In the early stages of a book a novelist may imagine a hundred endings to his story but rarely does any one of them survive. Lovers on Southwark Bridge, a smoky sunset, this was all a wishful dream. For where can they go? By leaving her family and joining Edgar Stark, Stella has put herself not only beyond the bounds of her marriage and her community, but also beyond the law. But there is nothing beyond the law, there is nowhere to go. Edgar of course had long been beyond the law. Edgar had murdered. Now they were in hiding. It was surely only a matter of time.

A major decision would soon have to be taken. I was writing the novel first-person, from Stella’s point of view. I continued to do so, eager to discover by means of intense imaginative identification all I could about this bold heart. But I became aware that I must soon take the story away from her.

The novel couldn’t allow her full dominion over the meaning of her experience. To Stella the world was well lost for love, but that world contained a child and I needed another voice, a dissident voice, telling her she was wrong, that the world was not well lost for love, that we bear responsibilities to others and that we transgress at our mortal peril. I’d realized whose voice it had to be.

Everything I had assiduously uncovered within Stella’s mind and soul would have to be put at the disposal of this man, and the reader would have to take sides. It was Peter Cleave, the psychiatrist.

I’d hatched a careful plan in regard to my research for Asylum. I had of course my own memories of Broadmoor, and in addition there were mysterious movements of serendipity, but my intention had always been this. I would rough out the book in first draft and get the story down on paper. I would then go into deep conference with my father. He’d been medical superintendent of Broadmoor for twenty-five years. The author of Morbid Jealousy and Murder was a colleague of his. One of my previous novels, Spider, being the first-person account of a man suffering from paranoid schizophrenia, had been greatly helped by my father’s wise commentary some years earlier. In those days I’d fly back to the UK from New York whenever I could afford to, bringing with me another sixty or seventy pages. I’d go directly from Heathrow to Broadmoor and hand them over.

Pat McGrath would retire to his study with my pages. I’d have a drink or two with my mother in the kitchen. There’d been a period when nobody in Britain knew more about paranoid schizophrenia than my father. Now, in his retirement, it was still the case, I believed. He would emerge eventually, thoughtful, nodding. He’d point out aspects of Spider’s personality he’d found convincing. He’d remark on this detail or that, saying, for example: What a wealth of pathology is here!

Only once did he correct me. I intended for my character, Spider, to survive his return to the streets of the East End of London, which was also a return to the traumas of his extremely disturbed childhood. But oh no, said Pat McGrath. Men like this don’t survive. So the ending of that novel was darker than I’d anticipated.

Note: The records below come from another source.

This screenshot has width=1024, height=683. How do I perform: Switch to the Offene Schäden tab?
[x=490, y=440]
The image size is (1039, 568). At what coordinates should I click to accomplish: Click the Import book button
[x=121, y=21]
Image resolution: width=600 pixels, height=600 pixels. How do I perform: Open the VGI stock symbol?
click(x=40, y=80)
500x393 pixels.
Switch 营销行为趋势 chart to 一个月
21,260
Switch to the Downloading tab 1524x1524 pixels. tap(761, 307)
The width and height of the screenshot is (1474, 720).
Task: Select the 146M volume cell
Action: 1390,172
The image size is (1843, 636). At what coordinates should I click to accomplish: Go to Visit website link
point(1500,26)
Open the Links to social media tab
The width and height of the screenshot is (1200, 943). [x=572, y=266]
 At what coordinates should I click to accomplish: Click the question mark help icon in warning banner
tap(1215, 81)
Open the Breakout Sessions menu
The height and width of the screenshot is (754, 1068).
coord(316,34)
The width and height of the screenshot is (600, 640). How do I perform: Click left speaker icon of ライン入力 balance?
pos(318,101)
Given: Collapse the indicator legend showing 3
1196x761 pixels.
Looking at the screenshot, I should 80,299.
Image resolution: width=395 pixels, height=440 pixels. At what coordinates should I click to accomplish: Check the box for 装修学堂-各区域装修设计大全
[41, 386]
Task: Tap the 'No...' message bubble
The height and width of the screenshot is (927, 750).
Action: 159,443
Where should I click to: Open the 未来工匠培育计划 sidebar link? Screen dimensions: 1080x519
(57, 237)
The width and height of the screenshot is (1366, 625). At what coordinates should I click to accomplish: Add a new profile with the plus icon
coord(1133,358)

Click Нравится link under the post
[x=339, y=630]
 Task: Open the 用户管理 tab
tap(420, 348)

Now, with Asylum, I looked forward to another richly pleasurable collaboration with the master. But I’d left it too late. My father was ill. He wasn’t strong enough to give me the benefit of his vast experience in the ways of asylums. Late one autumn morning, in my wife’s house in London, I finished the first draft of the book and then drove down to Berkshire. I missed him by an hour. My mother and my sister were in the house, and my father lay on his bed upstairs. I entered the bedroom and it was as though a faucet in my head had been violently wrenched open, and tears burst from my eyes, brief but intense.

Ten days later I returned to London and resumed work on the novel that I would now have to finish by myself. The work went quickly. Peter Cleave proved a most suitable narrator for Stella’s story. He had access to her account of the affair, and a psychiatric understanding of the man Edgar Stark. His view of what Stella regarded as a love for which the world was worth losing was more prosaic than hers. He saw not love but something else, a kind of madness. It took me a long time to get the ending right.